- Arab News’ Ross Anderson said disinformation is spread using online platforms and social media sites, and the greatest concern is that young people often are not able to identify it
- Staurt Lau, Europe correspondent for the SCMP, pointed out that the flood of disinformation and rumors spread on social media by political campaigners is causing damage
RIYADH: Fake news poses a serious threat to the media industry’s values of honesty, truth and accountability, senior journalists agreed at the Saudi Media Forum in Riyadh on Tuesday.
During a panel discussion titled “The War Against Fake News,” the participants said that news organizations have a responsibility to challenge and expose false stories. There is also a need, they noted, to better teach the public, young people in particular, the media skills they need to counter the spread of disinformation.
“It is a lie and a deliberate attempt to mislead people,” Arab News Associate Editor Ross Anderson said of fake news during the session.
Disinformation is spread using online platforms and social media sites, he added, and the greatest concern about fake news is that young people often are not able to identify it. As a result, he continued, the lies are shared across social media, with everyone quoting each other without checking facts or knowing the truth.
Rainer Hermann, the Middle East editor of Deutsche Welle, echoed these sentiments and noted that fake news comes with a heavy cost to newsrooms. There is a need, he said, to debunk and delete fake news and to halt the proliferation of deliberate disinformation being spread through online news platforms and social media sites. One way to help achieve this is by emphasizing the importance of dialogue in society, he added, and another is education.
“We need to talk to each other to discuss things and find the truth instead of spreading disinformation,” he said. “Schools need to teach media skills to counter the spread of fake news.”
Hermann added that part of the problem is that many people do not question what is fake and what is real news, or attempt to find out the truth behind what they read and share online. He also singled out right-wing politicians for the role they play in spreading fake news.
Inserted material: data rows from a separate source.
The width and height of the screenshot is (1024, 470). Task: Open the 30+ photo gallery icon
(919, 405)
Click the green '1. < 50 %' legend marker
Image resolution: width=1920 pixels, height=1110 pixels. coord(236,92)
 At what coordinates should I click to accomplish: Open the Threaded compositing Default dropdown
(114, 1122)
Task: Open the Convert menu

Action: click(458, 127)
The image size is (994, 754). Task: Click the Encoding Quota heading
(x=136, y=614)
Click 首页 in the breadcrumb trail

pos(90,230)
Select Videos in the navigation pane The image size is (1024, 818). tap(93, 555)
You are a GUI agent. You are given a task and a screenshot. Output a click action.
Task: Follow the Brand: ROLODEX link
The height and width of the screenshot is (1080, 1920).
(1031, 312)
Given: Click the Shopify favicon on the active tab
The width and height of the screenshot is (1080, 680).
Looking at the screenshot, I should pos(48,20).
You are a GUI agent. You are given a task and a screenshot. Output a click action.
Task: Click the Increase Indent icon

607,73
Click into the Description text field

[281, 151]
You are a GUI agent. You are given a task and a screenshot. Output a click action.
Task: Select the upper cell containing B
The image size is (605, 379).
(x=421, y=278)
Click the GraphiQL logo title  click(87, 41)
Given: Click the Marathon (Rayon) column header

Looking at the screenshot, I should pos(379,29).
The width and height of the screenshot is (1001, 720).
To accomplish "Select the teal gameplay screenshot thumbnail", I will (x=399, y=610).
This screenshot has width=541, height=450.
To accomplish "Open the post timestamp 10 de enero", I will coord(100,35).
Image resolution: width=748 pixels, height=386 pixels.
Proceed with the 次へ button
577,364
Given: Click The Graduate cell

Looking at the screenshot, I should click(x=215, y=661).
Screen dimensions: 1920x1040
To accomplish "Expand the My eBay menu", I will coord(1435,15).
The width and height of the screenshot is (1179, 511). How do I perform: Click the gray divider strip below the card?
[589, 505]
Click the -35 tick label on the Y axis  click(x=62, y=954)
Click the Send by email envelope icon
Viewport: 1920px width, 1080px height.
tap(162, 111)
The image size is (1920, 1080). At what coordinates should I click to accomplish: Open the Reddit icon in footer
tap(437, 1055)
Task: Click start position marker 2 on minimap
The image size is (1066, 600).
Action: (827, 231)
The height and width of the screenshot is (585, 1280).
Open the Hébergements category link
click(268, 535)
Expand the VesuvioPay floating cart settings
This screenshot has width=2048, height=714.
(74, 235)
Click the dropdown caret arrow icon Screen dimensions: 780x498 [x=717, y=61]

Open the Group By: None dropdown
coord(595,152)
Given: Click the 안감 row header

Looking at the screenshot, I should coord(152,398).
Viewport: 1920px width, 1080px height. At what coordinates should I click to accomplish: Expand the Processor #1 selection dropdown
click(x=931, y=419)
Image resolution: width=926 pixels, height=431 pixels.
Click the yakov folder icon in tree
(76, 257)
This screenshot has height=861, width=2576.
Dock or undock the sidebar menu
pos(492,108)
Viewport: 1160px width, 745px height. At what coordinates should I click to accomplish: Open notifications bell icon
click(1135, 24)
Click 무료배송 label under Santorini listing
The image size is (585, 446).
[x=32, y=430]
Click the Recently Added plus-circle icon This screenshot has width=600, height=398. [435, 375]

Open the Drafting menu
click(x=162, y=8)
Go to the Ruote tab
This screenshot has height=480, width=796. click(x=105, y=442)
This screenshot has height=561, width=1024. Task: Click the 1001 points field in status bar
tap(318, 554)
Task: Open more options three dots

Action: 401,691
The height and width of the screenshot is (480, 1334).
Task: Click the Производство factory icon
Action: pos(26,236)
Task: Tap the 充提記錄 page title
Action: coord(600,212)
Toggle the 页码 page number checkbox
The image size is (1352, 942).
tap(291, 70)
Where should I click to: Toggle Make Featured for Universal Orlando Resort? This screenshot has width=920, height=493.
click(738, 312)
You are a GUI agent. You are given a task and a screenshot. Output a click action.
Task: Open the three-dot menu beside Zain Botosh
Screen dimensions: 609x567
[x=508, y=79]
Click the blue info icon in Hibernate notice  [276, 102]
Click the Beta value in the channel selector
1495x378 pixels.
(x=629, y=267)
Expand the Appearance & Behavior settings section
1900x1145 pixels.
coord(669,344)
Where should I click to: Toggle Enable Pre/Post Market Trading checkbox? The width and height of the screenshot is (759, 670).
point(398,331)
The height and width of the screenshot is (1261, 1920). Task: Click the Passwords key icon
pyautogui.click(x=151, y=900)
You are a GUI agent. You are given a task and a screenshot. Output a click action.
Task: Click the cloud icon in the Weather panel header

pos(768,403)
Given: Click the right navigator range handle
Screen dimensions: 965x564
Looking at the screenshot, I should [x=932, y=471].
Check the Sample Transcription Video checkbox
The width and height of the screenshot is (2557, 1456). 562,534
Staurt Lau, Europe correspondent for the South China Morning Post, pointed out that the flood of disinformation and rumors spread on social media by political campaigners is causing damage. There are many who suggest that fake news is a matter of degree or how big the lies are, he said, but he believes it is a matter of concern. Traditional news media, print and broadcast, are not doing enough to support quality journalism and rid the profession of unethical practices, he added.
The session was moderated by author and journalist Roger Harrison, who has worked with Arab News for almost 20 years.